» STUDY QUESTIONS:
- a) Decide whether each statement below agrees with the passage on Obama's Africa remarks: (i) Obama held up Nelson Mandela as an example for the continent; (ii) Ethiopia says the journalists were detained for their reporting; (iii) Obama said businesses will not want to invest in unsafe places. Answer yes or no for each and quote the deciding words.
- b) Extend the passage on Obama's Africa remarks, starting after its final sentence.

» TEXT PASSAGE:
= Beginning of Section =

He cited Nelson Mandela, the late South African statesman, as an example for the continent.
'Cancer of corruption'
Obama also called on Africa to end "the cancer of corruption" and embrace democracy to ensure continued progress.
He also warned African governments against cracking down on opposition groups and dissent.
He said Ethiopia "cannot unleash the full potential of its people" if it jails journalists and restricts legitimate opposition groups. Ethiopia claims that journalists have been detained because of crimes.
He also urged African leaders to prioritise creating jobs and opportunity for the next generation of young people or risk sacrificing future economic potential to further instability.
Africa's progress will also depend on security and peace, since businesses and wealthy people will not want to invest in unsafe places, Obama said.

= End of Section =

» DATA:

= Beginning of Section =

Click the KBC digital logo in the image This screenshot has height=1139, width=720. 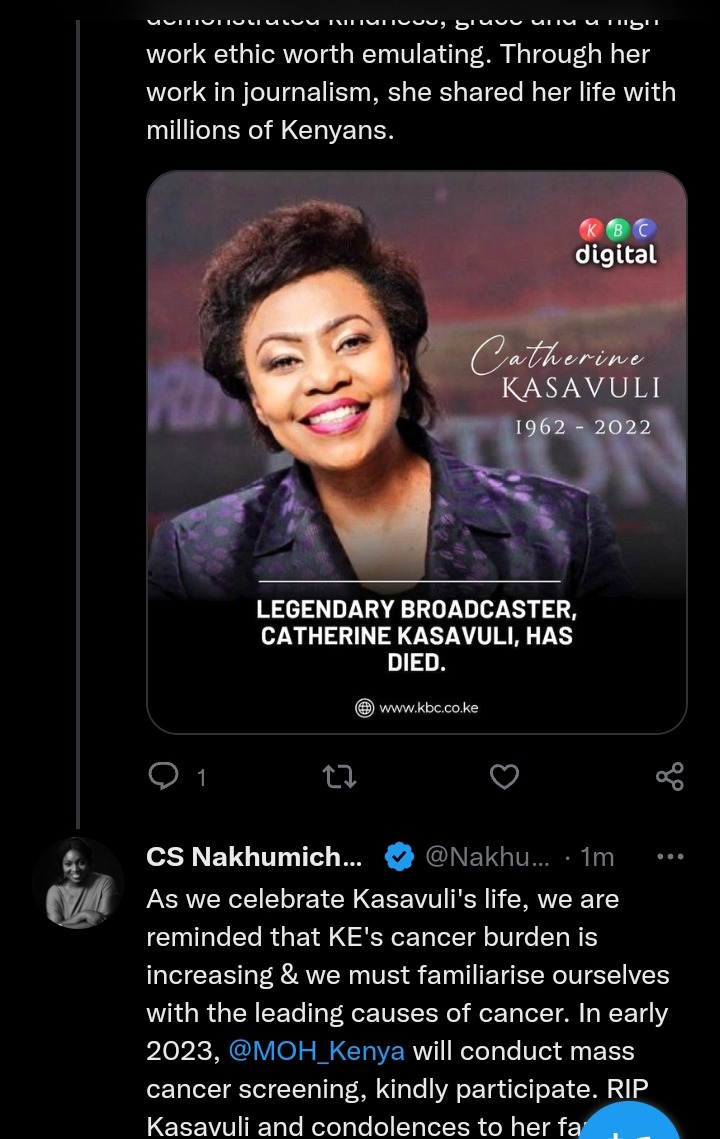[617, 243]
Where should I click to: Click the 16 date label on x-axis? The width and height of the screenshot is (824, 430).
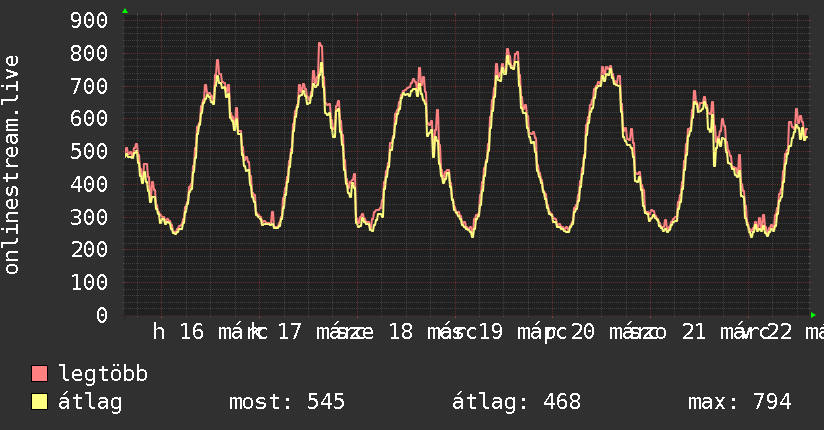pos(191,332)
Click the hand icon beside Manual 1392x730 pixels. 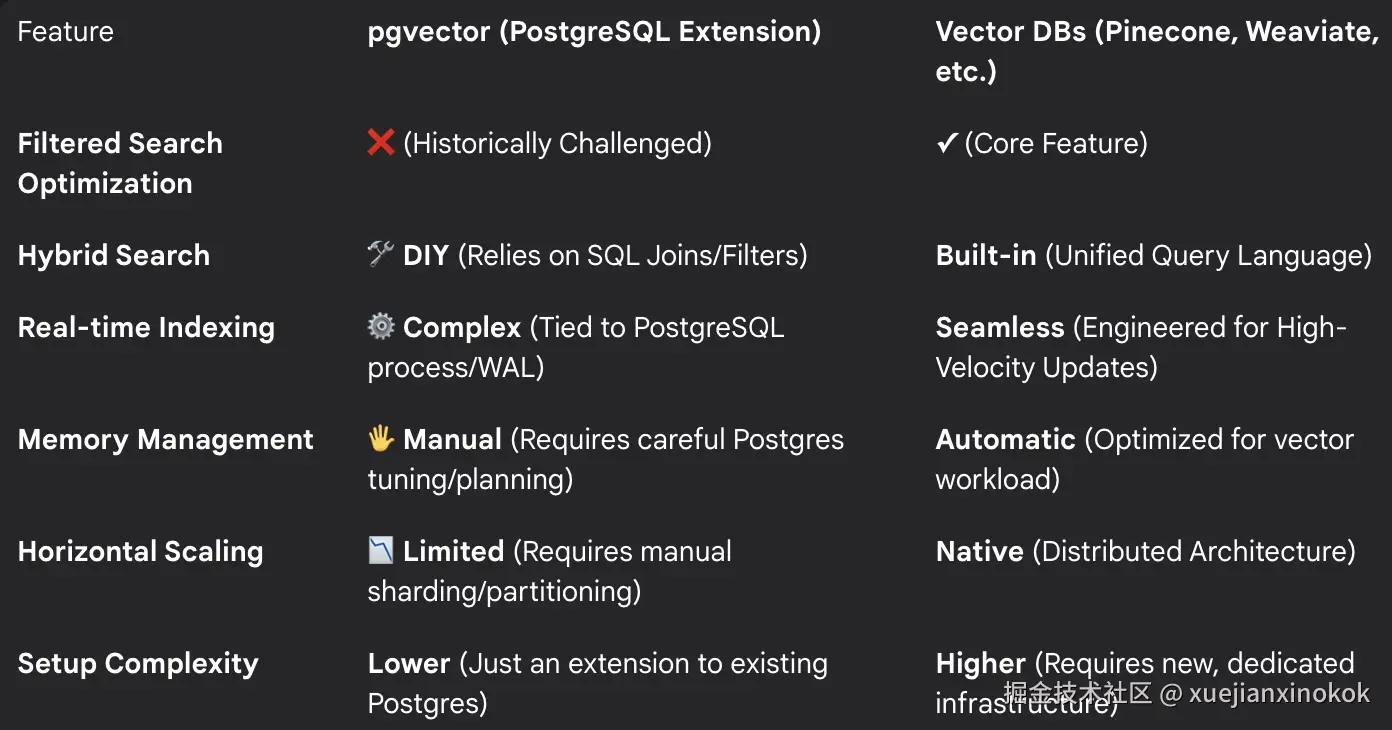pyautogui.click(x=381, y=440)
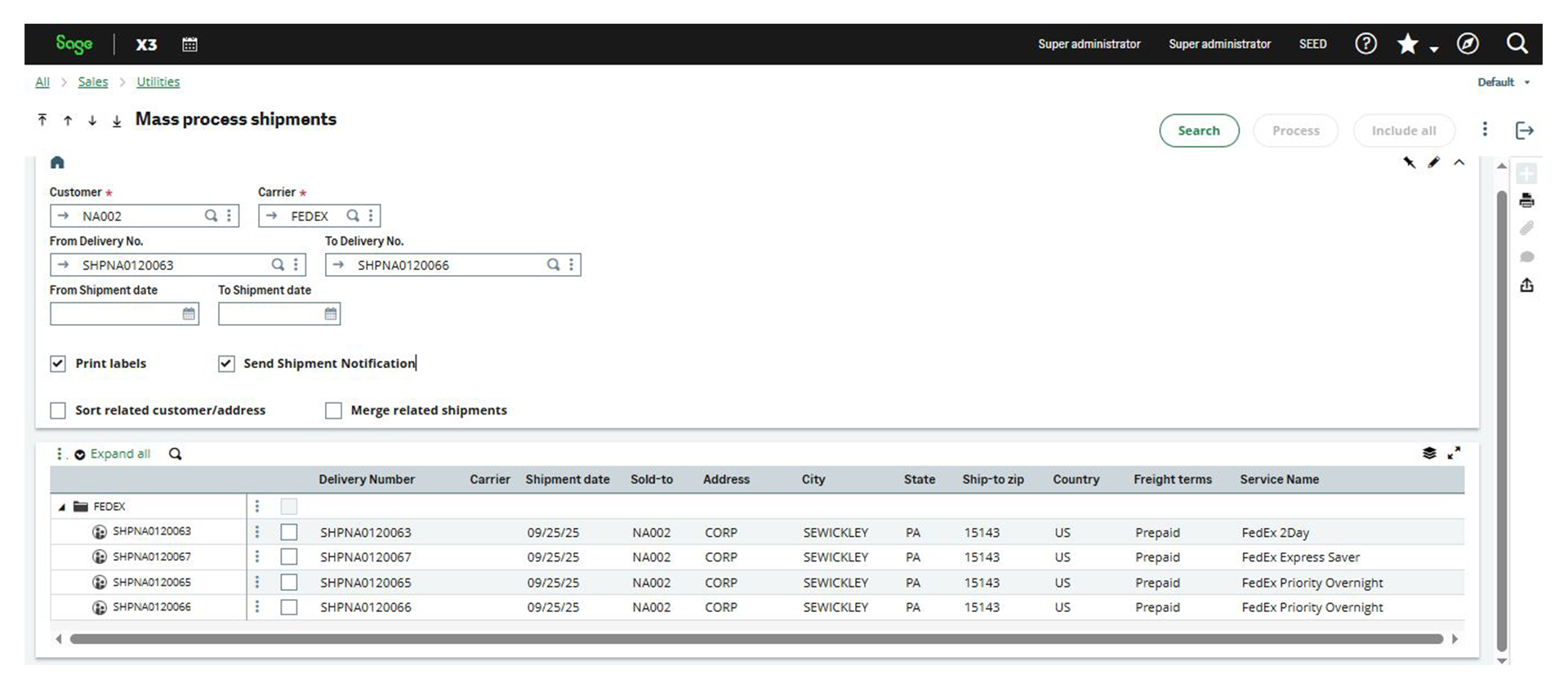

= End of Section =

» ANSWERS IN ORDER:
- a)
(i) Yes: "He cited Nelson Mandela, the late South African statesman, as an example for the continent."
(ii) No: "Ethiopia claims that journalists have been detained because of crimes."
(iii) Yes: "businesses and wealthy people will not want to invest in unsafe places"

- b)
"As Africa stands against terror and conflict, I want you to know the United States stands with you," he said, highlighting threats ranging from Somalia's al-Shabab, Boko Haram in Nigeria, fighters in Mali and Tunisia, and the Uganda-led Lord's Resistance Army in Central Africa.
Obama said the US was backing AU military efforts and saluting the "brave African peacekeepers" battling armed groups.
"From Somalia and Nigeria, to Mali and Tunisia, terrorists continue to target innocent civilians," he said.
"Many of these groups claim the banner of religion, but hundreds of millions of African Muslims know that Islam means peace. We must call groups like al-Qaeda, ISIL, al-Shabab and Boko Haram, we must call them what they are - murderers."